Age Discrimination: Doctor Whose Contract is Not Renewed Establishes Age as a Determinative Factor Which Meets “But For” Standard of Age Discrimination

Following the Supreme Court’s decision in Gross v. FBL Financial Services, Inc., 557 U.S. 167, 129 S. Ct. 2343, 174 L. Ed. 2d 119 (2009,) there has been considerable debate as to how an employee prove that age was the “but-for” cause of an employer’s decision to terminate employment. Some commentators have even concluded that the “but-for” standard make it incredibly difficult to prove age discrimination. In a recent case, Sesso v. Mercy Suburban Hospital, 2013 U.S. Dist. LEXIS 34401(E. D. Pa. March 13, 2013)(Rufe, J.), the Court denied a Motion for Summary Judgment on an age discrimination claim, concluding that a jury could reasonably either disbelieve the decision-makers’ asserted, legitimate reasons or find that statements regarding the expectation that the employee would retire were evidence of a discriminatory animus, which was a determinative factor. Thus, in Sesso, the District Court made it clear that by finding that age is a “determinative” factor, a Plaintiff employee can meet the “but for” test in Gross.

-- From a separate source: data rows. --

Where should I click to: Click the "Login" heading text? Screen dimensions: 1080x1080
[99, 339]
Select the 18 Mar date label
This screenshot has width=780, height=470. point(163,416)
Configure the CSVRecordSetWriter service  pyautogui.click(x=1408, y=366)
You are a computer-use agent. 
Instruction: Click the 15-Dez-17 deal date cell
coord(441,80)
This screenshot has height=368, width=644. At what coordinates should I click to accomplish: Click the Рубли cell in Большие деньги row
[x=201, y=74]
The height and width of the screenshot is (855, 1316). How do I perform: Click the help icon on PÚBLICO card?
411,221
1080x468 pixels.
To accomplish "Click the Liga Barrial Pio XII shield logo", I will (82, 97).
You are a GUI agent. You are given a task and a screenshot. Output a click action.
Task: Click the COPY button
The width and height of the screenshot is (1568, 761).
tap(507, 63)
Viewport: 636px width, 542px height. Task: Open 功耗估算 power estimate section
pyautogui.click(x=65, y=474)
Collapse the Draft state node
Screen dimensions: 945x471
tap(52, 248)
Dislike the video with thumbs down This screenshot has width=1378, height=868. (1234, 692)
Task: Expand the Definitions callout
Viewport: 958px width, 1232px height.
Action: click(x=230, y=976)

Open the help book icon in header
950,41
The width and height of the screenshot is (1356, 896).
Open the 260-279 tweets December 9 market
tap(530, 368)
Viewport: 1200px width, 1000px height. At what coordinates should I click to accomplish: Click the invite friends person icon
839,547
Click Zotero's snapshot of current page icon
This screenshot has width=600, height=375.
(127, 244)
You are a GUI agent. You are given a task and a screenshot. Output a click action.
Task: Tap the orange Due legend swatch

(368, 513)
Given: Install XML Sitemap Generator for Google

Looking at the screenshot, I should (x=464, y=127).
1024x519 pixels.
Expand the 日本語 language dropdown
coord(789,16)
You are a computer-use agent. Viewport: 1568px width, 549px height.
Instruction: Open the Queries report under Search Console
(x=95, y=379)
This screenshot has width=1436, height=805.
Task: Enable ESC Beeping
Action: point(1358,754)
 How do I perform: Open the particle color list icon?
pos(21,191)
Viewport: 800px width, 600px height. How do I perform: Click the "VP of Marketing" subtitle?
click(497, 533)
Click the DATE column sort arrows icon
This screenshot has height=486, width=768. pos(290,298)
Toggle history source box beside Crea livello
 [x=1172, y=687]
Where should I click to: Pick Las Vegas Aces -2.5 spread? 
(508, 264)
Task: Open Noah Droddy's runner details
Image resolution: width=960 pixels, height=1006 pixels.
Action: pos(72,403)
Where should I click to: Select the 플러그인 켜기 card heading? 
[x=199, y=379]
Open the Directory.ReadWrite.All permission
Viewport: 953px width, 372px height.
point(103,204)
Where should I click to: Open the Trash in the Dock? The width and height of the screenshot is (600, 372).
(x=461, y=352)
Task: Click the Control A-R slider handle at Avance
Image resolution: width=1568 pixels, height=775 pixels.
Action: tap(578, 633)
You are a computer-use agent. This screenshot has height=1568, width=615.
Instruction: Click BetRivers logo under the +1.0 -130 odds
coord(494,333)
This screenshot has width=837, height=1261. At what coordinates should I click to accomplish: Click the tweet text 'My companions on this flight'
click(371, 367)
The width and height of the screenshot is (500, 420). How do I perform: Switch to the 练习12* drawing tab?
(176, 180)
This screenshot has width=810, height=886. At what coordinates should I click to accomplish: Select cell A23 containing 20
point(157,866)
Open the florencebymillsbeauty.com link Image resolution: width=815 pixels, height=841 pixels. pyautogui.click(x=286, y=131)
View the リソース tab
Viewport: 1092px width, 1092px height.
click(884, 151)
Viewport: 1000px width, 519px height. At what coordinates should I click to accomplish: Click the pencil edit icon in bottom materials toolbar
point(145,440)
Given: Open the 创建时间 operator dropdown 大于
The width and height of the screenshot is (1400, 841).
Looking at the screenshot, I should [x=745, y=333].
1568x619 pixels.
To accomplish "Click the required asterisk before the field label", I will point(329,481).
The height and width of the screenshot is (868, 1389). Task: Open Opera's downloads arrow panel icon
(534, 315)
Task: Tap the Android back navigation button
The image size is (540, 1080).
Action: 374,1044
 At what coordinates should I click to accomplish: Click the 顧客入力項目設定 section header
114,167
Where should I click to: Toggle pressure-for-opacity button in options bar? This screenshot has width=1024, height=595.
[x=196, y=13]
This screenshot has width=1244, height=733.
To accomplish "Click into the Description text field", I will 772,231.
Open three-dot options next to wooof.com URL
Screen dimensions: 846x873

In Sesso, the employee, a 63 year old doctor, filed age discrimination and retaliation claims against the employer hospital. The doctor whose practice was acquired by the defendant hospital several years before, entered into two successive employment contracts but the hospital did not renew his contact when the doctor was age 63.

The Court found that the doctor established a prima facie case of discrimination because he was qualified for the position and under the circumstances, retirement related remarks by hospital management created a plausible inference that age-based discrimination was the “but-for” reason for that adverse action. While the Defendant argued the decision not to renew the contract was economic and strategic based upon the employee doctor’s practice having too few patients and a lack of need for his services for intensive care inpatients, the court found that the fact that the doctor was never asked if he was willing to work as a full-time hospitalist, or otherwise asked to take on duties more closely aligned with the hospital’s strategic plan, combined with his duties being re-assigned to younger doctors, would allow a reasonable jury to disbelieve the decision-makers’ asserted, legitimate reasons for terminating employment. Thus, the Court concluded that material issues of fact necessitate a trial on the employee’s age-discrimination claims.

Sesso confirms what an experienced employment attorney has seen in practice, while at first
the Supreme Court’s decision in Gross seemed to create a very difficult standard to meet to prove age discrimination; in practice, plaintiff employees can continue to be successful in their pursuit of age discrimination claims in court.